PostgreSQLQuery Plans (EXPLAIN ANALYZE)

Query Plans (EXPLAIN ANALYZE)

Before PostgreSQL runs a query, its query planner decides how to run it: which indexes to use (if any), which join algorithm to pick, and in what order to access tables. EXPLAIN lets you see that decision. It is the single most important tool for understanding — and fixing — slow queries.

EXPLAIN vs EXPLAIN ANALYZE

These two commands look similar but behave very differently, and mixing them up is a common source of confusion.

Command

What it does

EXPLAIN

Shows the planned execution strategy only. The query is not executed, and no rows are returned. Row counts and costs are estimates from planner statistics.

EXPLAIN ANALYZE

Actually executes the query, then shows the plan alongside real timing and real row counts for each step.

EXPLAIN ANALYZE really runs the query
Because `EXPLAIN ANALYZE` executes the statement, running it on a slow query means you wait for the full execution time. Worse, running it on an `UPDATE`, `DELETE`, or `INSERT` actually performs that write. If you only want to inspect the plan for a write query without changing data, wrap it in a transaction and roll back:

Inspect a write query's plan without committing it

SQL
BEGIN;

EXPLAIN ANALYZE
UPDATE orders SET status = 'shipped' WHERE customer_id = 42;

ROLLBACK;
Reading the output

A plan is a tree of nodes, read from the innermost (deepest indented) node outward. Each node reports the operation, its estimated cost, and — with ANALYZE — the actual time and row count. The main things to look for:

  • Seq Scan on a large table — a full sequential scan of every row. On a small table this is fine and often faster than an index; on a large table it usually signals a missing (or unused) index.

  • Index Scan — the planner used an index to jump straight to matching rows, then fetched the full row from the table. Generally a good sign for selective queries.

  • Index Only Scan — the planner satisfied the query entirely from the index itself, without touching the table at all. The fastest access path when it applies.

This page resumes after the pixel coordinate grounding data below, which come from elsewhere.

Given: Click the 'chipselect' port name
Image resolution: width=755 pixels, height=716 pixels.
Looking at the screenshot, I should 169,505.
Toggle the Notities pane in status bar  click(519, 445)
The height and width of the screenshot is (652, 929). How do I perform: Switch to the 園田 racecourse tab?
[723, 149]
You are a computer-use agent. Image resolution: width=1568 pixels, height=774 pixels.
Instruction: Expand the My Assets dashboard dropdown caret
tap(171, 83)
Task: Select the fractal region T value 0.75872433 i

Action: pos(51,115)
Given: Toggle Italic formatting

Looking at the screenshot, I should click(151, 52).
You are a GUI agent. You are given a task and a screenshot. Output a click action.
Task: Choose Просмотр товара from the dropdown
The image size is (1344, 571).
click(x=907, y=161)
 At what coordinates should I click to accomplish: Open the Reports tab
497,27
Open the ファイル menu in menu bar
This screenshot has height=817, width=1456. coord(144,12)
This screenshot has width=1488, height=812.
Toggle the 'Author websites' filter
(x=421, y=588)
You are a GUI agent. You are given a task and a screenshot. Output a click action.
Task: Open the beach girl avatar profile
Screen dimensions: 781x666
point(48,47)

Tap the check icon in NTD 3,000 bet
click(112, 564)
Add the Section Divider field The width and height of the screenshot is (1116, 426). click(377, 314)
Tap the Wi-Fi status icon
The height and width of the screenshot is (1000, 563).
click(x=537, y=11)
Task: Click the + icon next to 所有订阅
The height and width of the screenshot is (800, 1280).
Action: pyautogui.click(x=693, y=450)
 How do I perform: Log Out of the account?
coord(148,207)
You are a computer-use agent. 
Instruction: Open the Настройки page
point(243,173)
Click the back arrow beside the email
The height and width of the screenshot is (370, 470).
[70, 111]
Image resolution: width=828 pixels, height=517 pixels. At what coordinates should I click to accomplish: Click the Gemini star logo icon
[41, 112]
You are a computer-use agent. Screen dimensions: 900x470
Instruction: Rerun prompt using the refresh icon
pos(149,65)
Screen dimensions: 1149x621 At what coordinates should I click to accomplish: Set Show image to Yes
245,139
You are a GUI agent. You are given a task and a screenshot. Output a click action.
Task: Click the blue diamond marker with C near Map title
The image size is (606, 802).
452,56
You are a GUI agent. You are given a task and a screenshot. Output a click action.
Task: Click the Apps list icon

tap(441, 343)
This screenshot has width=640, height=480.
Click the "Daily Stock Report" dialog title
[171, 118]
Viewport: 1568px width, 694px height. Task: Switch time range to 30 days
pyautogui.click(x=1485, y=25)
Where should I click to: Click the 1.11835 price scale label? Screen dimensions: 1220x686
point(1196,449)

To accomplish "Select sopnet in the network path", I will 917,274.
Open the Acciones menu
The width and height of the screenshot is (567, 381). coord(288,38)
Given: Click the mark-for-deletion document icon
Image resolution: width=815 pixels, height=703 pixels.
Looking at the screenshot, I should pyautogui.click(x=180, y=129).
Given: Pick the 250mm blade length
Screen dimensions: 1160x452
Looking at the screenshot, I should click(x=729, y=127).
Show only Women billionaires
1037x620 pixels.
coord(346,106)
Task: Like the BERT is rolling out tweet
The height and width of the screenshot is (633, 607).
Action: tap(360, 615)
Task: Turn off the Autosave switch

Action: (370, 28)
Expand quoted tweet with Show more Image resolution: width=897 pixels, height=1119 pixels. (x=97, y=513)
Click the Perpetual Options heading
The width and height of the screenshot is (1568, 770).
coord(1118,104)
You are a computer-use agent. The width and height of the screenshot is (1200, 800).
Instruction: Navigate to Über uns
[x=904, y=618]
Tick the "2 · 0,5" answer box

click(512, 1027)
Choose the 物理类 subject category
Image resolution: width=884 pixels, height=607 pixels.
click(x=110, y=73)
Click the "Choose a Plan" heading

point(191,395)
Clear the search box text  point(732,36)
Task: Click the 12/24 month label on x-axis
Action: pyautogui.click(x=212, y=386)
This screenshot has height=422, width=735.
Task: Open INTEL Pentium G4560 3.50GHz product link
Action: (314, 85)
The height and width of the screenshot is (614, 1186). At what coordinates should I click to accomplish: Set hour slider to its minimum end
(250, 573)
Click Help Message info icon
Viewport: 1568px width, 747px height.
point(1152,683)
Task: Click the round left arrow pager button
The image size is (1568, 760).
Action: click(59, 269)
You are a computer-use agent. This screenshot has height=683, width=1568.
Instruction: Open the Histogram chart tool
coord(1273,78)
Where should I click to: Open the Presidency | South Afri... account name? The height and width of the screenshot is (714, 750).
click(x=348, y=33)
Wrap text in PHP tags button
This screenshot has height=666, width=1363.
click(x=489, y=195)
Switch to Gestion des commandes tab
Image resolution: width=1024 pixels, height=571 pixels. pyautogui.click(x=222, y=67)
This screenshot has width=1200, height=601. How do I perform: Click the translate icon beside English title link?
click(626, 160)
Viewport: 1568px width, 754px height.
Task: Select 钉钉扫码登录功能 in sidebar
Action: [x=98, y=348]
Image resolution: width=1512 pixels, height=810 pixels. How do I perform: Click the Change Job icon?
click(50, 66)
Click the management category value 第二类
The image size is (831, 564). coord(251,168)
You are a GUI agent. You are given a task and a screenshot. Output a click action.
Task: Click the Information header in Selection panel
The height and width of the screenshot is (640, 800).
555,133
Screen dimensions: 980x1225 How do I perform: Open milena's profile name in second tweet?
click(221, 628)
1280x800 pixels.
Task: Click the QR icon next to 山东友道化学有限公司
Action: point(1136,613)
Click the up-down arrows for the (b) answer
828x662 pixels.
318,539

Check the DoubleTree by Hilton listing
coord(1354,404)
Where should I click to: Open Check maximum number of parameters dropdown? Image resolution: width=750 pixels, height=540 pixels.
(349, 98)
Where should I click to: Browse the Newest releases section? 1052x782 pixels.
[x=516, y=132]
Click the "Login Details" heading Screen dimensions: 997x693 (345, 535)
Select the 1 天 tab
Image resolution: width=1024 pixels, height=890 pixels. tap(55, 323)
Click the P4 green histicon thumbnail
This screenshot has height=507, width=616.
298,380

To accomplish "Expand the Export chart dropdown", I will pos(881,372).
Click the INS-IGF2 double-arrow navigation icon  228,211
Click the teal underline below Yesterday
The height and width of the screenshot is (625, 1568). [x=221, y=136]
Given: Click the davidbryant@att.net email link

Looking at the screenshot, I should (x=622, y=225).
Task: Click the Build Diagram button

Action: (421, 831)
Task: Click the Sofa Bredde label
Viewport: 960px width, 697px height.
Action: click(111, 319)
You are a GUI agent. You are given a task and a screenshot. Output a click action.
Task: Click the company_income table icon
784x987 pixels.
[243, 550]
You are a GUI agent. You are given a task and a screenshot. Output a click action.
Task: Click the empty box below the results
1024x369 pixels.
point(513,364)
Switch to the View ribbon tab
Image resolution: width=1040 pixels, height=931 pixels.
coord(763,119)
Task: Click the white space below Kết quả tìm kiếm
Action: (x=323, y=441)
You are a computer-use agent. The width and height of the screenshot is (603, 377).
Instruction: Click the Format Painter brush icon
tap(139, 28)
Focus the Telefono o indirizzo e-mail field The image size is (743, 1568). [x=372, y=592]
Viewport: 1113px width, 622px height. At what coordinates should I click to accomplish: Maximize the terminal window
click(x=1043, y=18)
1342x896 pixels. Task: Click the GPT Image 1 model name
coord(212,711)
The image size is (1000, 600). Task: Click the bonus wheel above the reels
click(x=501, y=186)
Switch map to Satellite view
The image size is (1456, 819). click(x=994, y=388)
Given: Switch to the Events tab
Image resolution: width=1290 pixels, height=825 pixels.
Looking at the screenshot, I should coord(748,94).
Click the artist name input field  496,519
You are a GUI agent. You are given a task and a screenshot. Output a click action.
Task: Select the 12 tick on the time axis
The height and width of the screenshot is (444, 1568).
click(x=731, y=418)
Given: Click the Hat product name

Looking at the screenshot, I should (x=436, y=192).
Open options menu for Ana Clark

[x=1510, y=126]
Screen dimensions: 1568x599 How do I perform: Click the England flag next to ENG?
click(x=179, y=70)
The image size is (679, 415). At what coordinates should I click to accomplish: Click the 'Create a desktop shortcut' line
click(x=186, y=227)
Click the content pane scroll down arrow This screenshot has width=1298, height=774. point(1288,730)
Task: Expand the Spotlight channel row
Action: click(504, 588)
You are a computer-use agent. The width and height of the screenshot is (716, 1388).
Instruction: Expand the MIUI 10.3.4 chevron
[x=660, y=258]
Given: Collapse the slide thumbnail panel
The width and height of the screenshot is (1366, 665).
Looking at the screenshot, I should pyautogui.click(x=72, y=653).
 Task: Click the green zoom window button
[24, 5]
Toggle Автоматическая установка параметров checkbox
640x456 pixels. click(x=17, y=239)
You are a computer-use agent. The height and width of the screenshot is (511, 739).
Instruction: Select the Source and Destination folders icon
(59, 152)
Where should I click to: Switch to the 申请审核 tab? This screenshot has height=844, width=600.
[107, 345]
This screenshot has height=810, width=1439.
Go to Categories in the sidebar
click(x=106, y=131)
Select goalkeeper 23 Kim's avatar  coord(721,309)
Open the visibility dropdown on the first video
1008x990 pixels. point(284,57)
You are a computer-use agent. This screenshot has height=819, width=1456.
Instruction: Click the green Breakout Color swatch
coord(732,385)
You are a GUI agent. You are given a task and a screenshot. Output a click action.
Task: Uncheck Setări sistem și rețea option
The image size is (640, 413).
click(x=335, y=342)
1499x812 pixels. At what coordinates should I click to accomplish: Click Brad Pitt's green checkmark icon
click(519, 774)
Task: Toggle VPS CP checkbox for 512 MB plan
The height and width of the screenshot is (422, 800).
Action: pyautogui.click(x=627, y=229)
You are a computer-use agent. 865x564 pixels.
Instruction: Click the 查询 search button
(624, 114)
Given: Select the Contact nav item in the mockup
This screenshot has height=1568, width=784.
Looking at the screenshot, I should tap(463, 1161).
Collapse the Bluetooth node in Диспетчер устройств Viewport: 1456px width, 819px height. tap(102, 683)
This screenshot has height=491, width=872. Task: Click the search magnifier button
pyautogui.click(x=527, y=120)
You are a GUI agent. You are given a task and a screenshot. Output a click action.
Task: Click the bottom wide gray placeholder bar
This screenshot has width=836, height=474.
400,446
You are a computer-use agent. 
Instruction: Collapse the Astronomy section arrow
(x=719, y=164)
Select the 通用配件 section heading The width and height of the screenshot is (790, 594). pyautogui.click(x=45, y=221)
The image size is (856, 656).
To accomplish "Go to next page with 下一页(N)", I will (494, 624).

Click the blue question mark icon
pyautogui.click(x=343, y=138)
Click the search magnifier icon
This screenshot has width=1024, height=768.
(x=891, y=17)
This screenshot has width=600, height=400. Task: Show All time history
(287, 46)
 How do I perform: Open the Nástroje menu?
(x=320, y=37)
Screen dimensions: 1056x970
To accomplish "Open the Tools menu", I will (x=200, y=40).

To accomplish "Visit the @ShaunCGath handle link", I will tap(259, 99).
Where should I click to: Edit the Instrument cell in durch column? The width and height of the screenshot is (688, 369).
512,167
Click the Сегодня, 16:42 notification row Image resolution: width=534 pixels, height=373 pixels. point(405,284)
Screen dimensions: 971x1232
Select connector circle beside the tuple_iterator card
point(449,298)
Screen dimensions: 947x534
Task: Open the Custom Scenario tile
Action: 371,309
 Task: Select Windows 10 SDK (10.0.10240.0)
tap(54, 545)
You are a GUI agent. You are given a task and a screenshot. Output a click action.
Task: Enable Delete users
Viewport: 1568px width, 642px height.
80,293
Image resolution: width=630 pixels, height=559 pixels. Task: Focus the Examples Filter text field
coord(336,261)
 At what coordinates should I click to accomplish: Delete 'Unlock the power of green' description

  • Estimated vs. actual rows — compare rows= in the plan (estimate) with the actual row count reported by ANALYZE. A large gap between them means the planner's statistics are stale or misleading, which can cause it to pick a bad plan. ANALYZE <table> refreshes those statistics.

  • Nested Loop / Hash Join / Merge Join — the three join strategies. Nested loops are efficient for small row counts on one side; hash and merge joins scale better for large joins.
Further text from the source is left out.